J. P. Gilliver (John) wrote:
In message , Rene Lamontagne
writes:
On 2019-09-13 10:08 a.m., Ken Springer wrote:
On 9/13/19 8:48 AM, Rene Lamontagne wrote:
On 2019-09-13 7:59 a.m., Ken Springer wrote:

[]
The native resolution of my monitors are not in question. The are
16:10.

It's Rene's that puzzles me. It's listed on Asus's site at 16:9,
yet 3
of the resolutions in his list are 16:10 resolutions. At the same
time,
he did not list 1600:900, which Mark Lloyd suggested he try, which I
*think* he is now using.

So now I'm, in parallel, digging into my Mac options, and the options
there for resolutions are so much smaller. I think, to some
extent, the
options offered may depend on the video inputs the monitor has. The
monitor on the Mac has HDMI, but on the Windows computers, no HDMI.

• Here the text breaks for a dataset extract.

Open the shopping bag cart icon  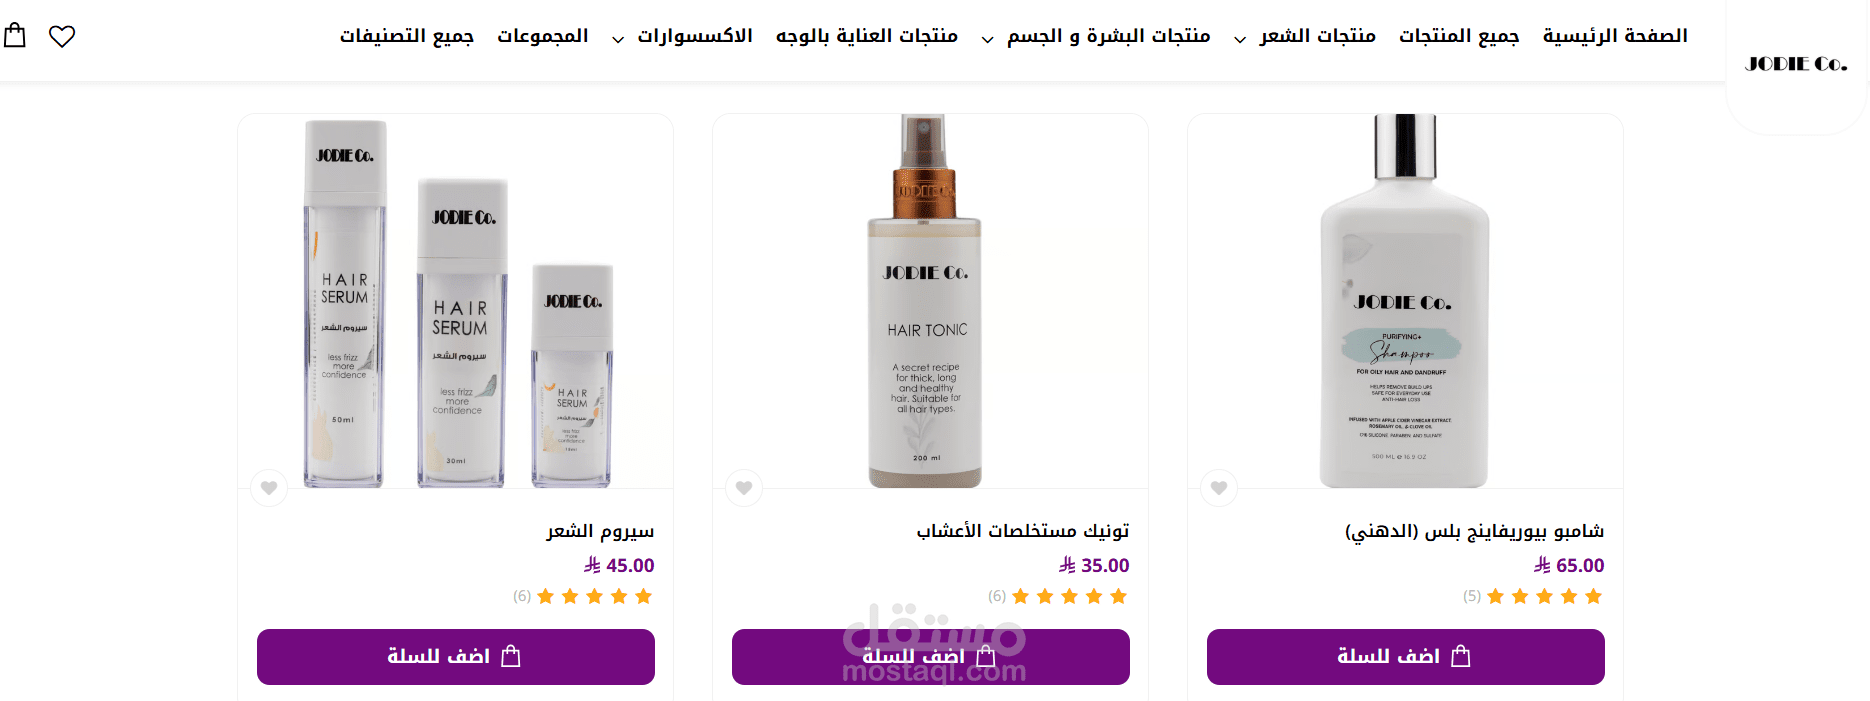15,36
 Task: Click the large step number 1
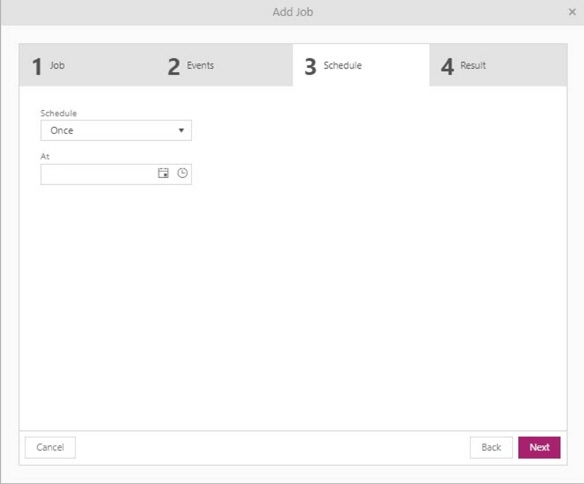(x=37, y=67)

Yes Ken, I am using the 1600x900 and it really is great with this 27
inch monitor.
So, we made things better for you, even with all our fumbling
around??? LOL But, you've confirmed what I thought would happen
when you correctly play with the settings available to the user. I
think this is one area where I'll have to say that W10 is now
superior to everything else I've checked.
Would you double check your available resolutions list for me? For
me, this is one of those things that I just have to find the answer
for... Why your system offers resolutions that the monitor should not


Yep, here is the list again, this time with my eyes open.

1920x1080

16:9

1680x1050

8:5 (16:10)

1600x1200

4:3

1600x900

16:9

1440x900

8:5

1280x1024

5:4

1280x960

4:3

1280x720

16:9

1152x872

144:109 (!)

1152x864
1024x768
800x600

all 4:3

Fresh off the monitor. :-)


So your combination of graphics card, monitor, and OS (and possibly
drivers for the first two) is clearly _not_ constrained by either the
shape (ratio) of the monitor, or its native resolution. Sounds like it's
ignoring the monitor altogether, and just offering all the resolutions
the graphics card is capable of generating (with a _possible_ upper
limit, though I suspect that's the card's too rather than the monitor).

Do you know what the _monitor's_ native _resolution_ is?


But this system was partially invented to help humans.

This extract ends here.